Dopo la disfatta del referendum, su cui notoriamente la Segretaria Schlein aveva puntato molto, l’ala riformista del Partito Democratico, che fa capo a Bonaccini, lascia trapelare sempre più insistentemente la volontà di andare a un congresso per capire che direzione far prendere alla maggiore forza politica dell’opposizione.
I dissidi mai sopiti fra le varie anime del partito sono esplosi non appena le urne si sono chiuse.
L’aria di resa dei conti era palpabile fin da subito, con l’eurodeputata Pina Picierno che parla apertamente di “autogol e regalo alla destra”, e qualcuno, come la deputata Simona Malpezzi, che accusa di aver troppo politicizzato la campagna referendaria, rendendo la consultazione un plebiscito sul governo. Anche i fondatori del partito lanciano messaggi preoccupati (e in qualche modo preoccupanti) a Elly Schlein.
Pierluigi Castagnetti, navigato politico della prima e seconda repubblica, affida ai social una dura riflessione e un monito: “Qualcuno dica a Schlein, anche solo privatamente, che così si va a sbattere. Posto che da quelle parti dove sembra prevalere l’arroganza ci sia ancora qualcuno interessato a tornare a vincere, per il bene del Paese e delle sue più giovani generazioni”.
Dall’altra parte della barricata però si tende a valorizzare i (pochi) risultati ottenuti. La Schlein conta i voti: 13 milioni di voti non sono sufficienti ma non sono pochi.
Un fedelissimo della segretaria, Igor Taruffi, risponde alla Picierno in un modo piuttosto brusco: “Parlare di regalo alla destra è sbagliato. Sul lavoro il Pd ha imboccato la strada giusta. Il regalo alla destra si è fatto negli anni passati quando si è rotto il rapporto con il nostro popolo”.
Di chi è la responsabilità vera della disfatta?

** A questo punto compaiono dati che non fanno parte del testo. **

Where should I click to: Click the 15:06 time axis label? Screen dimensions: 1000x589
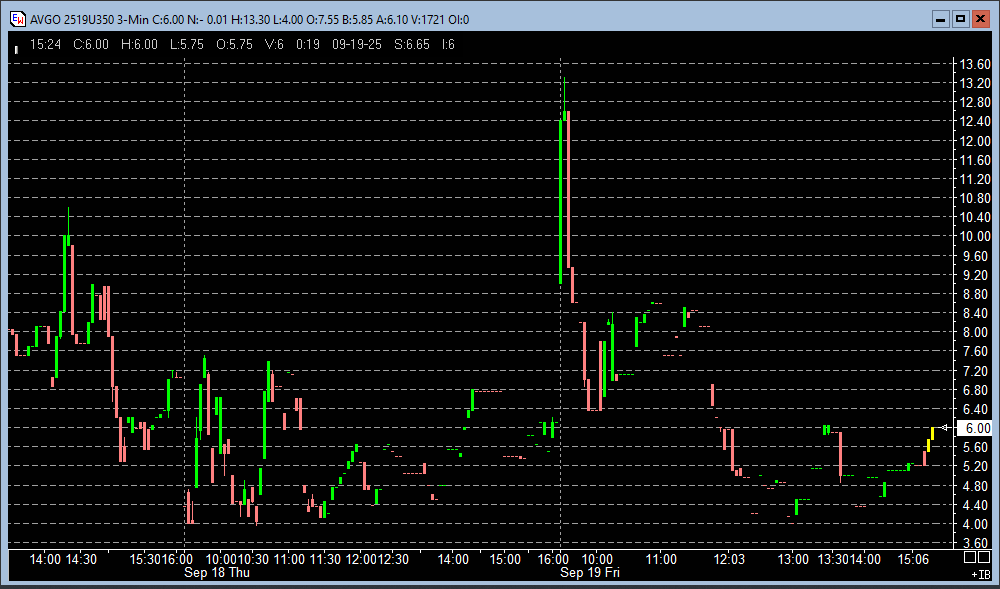(x=912, y=559)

Il clima teso viene però stemperato dalla paura che al congresso si arrivi veramente; che la segretaria sia tentata di andare a una conta che non dia i risultati sperati dalla corrente riformista. Voci di corridoio dicono che ad oggi la mozione Schlein ha una solida maggioranza di delegati.
Vi è poi lo spinoso problema del campo largo, che sta dando buon risultati alle amministrative, pur se talvolta dimostra di traballare.
Saprebbe una nuova segreteria avere un rapporto con alleati molto diversi fra loro (AVS, M5S)? Avrebbero la tentazione, dai più definita suicida, di andare da soli, o di guardare ai centristi come Renzi e Calenda?
Francesco Boccia dimostra ottimismo per quanto riguarda l’unione di tutte, o quasi, le opposizioni, parlando di “un fronte che unito vale quanto il centrodestra”. Una forza dunque da non disperdere né sottovalutare.
Alla fine molta acqua viene gettata sul fuoco, mostrando la non volontà di non infliggere un colpo che potrebbe rivolgersi contro se stesso.
Stefano Bonaccini, eurodeputato, membro della segreteria e sicuramente uno dei punti di riferimento dell’opposizione interna a Schlein, smorza i toni. Si vocifera che la convocazione di una riunione urgente della sua area politica sia stata in tutta fretta annullata, proprio per non dare adito ad ulteriori tensioni.
Con i passare dei giorni le bocche sono cucite e molti membri del partito, anche di alto livello, si trincerano dietro al classico no comment.
“Il referendum è fallito. Non servono giri di parole. Ma ora niente resa dei conti. Serve capire davvero il messaggio degli italiani e migliorare, anche cambiando schema”, questa la dichiarazione emblematica dell’ex Sindaco di Firenze Dario Nardella, oggi deputato al Parlamento Europeo.
La parola d’ordine è dunque “riflettere, non rompere”?
Le voci dicono esattamente questo.
Almeno per ora la pace regna sovrana nel Partito Democratico.
Ribadiamo il concetto: almeno per ora.
Il conflitto è sempre pronto a ripartire, se non si trova un modus vivendi e un punto da cui rialzarsi tutti insieme.